FIGURE 5.

Interplay of sterol and isoprenoid signals on Hmg2 and Nsg1. A, effect of blocking the sterol pathway before or after GGPP synthesis on 1mycHmg2 and Nsg1–3HA protein levels. Cells were treated with lovastatin (Lova) (25 μg/ml) or Tb (10 μg/ml) for 4 h at 30 °C. At the indicated time points, 4 OD equivalents of cells were harvested and lysed in SUME. Following SDS-PAGE, 1mycHmg2 and Nsg1–3HA were detected by immunoblotting. Similar experiments were performed at least four times with similar results. B, GGPP reversed the stabilization of Hmg2 by lovastatin treatment. WT and nsg1Δnsg2Δ cells were treated with vehicle or lovastatin (6.25 μg/ml).
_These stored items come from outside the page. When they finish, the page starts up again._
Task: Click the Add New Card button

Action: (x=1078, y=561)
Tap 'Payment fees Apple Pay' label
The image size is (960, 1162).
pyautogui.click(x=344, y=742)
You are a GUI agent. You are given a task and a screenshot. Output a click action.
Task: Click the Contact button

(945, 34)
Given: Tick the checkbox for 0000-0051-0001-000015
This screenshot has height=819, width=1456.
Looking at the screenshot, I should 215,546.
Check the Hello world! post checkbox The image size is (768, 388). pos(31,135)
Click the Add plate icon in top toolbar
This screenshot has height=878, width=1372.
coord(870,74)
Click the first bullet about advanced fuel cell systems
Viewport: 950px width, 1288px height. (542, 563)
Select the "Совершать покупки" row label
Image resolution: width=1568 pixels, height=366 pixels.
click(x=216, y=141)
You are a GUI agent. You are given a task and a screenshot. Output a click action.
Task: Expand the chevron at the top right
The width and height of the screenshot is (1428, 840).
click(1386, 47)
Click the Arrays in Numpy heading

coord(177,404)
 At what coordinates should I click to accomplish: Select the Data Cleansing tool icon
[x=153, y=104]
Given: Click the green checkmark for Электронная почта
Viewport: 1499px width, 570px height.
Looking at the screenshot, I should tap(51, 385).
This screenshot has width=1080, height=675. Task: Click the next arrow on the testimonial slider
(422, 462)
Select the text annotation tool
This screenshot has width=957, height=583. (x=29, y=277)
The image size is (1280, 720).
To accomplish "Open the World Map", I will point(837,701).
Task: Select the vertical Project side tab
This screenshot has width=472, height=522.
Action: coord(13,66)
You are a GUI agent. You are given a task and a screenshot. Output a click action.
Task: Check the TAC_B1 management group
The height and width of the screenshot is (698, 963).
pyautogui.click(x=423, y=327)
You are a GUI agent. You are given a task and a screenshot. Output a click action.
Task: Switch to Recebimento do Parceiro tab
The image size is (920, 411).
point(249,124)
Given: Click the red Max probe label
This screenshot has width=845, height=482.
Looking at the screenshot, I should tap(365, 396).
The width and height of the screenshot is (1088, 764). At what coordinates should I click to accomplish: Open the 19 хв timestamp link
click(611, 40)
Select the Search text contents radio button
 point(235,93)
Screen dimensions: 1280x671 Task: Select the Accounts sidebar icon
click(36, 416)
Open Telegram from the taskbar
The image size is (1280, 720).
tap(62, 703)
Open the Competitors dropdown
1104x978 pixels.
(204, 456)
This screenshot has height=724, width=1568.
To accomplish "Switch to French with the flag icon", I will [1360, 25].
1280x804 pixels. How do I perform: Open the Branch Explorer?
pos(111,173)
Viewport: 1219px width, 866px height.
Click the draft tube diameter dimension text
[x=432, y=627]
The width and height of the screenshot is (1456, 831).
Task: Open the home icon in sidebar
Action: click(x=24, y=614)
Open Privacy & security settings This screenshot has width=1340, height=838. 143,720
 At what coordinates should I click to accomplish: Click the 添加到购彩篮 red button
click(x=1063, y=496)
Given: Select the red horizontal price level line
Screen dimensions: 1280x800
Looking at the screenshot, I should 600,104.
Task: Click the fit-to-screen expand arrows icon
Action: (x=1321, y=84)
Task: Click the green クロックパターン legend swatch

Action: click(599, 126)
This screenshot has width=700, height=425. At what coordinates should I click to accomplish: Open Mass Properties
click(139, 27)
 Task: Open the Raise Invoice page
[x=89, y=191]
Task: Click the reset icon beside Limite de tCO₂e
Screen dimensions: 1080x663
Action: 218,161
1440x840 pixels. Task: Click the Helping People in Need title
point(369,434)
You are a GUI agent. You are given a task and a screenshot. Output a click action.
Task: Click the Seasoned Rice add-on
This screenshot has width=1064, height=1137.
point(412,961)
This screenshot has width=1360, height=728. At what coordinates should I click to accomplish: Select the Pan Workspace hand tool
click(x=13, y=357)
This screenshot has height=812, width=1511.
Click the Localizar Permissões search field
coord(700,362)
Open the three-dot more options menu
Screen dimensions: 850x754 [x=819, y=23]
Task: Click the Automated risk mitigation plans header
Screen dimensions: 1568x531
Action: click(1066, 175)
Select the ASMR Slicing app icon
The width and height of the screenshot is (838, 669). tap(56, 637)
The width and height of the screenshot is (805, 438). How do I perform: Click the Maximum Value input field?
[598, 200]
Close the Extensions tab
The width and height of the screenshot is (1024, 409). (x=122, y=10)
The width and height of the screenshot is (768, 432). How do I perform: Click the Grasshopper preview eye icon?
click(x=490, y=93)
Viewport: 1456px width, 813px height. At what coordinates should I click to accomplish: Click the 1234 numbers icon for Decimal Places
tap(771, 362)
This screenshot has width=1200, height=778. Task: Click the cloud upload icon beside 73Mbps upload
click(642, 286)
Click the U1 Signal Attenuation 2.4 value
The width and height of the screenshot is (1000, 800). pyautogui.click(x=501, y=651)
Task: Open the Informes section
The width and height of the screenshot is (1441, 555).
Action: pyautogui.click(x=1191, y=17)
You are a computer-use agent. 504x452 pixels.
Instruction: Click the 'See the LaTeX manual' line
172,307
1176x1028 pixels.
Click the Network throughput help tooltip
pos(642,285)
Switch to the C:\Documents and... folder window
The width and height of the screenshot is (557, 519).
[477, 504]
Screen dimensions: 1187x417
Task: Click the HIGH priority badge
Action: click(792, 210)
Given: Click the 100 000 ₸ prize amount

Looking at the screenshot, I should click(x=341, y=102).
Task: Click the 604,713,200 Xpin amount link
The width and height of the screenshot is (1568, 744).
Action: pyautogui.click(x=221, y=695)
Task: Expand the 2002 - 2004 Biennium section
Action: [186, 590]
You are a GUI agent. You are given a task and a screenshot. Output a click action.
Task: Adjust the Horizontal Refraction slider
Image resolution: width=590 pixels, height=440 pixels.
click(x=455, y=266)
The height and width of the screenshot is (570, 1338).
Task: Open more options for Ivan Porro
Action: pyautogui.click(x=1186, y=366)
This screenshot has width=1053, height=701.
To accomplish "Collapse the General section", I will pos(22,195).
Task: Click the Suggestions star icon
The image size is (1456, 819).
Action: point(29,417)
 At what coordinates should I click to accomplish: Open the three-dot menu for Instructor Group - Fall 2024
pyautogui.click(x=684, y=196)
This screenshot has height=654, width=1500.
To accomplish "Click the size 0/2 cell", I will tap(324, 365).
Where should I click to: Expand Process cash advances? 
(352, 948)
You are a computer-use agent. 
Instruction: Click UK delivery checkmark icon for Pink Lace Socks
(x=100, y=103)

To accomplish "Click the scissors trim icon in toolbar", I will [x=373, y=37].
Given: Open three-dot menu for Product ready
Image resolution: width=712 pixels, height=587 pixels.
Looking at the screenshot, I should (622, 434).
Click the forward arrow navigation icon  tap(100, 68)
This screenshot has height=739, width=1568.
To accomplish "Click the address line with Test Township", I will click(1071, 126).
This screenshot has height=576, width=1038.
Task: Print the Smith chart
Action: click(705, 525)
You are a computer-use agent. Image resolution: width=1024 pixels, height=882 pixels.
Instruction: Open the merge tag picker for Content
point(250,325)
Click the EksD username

After 1 h at 30 °C, each culture was split in half and treated with methanol ammonia (vehicle) or with 20 μm GGPP for 1 h. After lysis and SDS-PAGE, 1mycHmg2, Nsg1–3HA, and Pgk1 (load control) were detected by immunoblotting. Similar experiments were performed at least four times with similar results. C, Hmg2 and Nsg1 protein levels in a GGPP dose-response experiment. WT and nsg1Δnsg2Δ cells were treated with 0, 5, or 20 μm GGPP at 30 °C for 1 h. Samples were harvested, and immunoblotting was performed as in B. In B and C, a darker exposure is displayed for the nsg1Δnsg2Δ strain because Hmg2 levels are so low. The vertical bar marks where the image was cut. In the graph showing the amount of Hmg2 remaining, the value is compared with the 0 sample and normalized to the load control (Pgk1). Similar experiments were performed at least three times.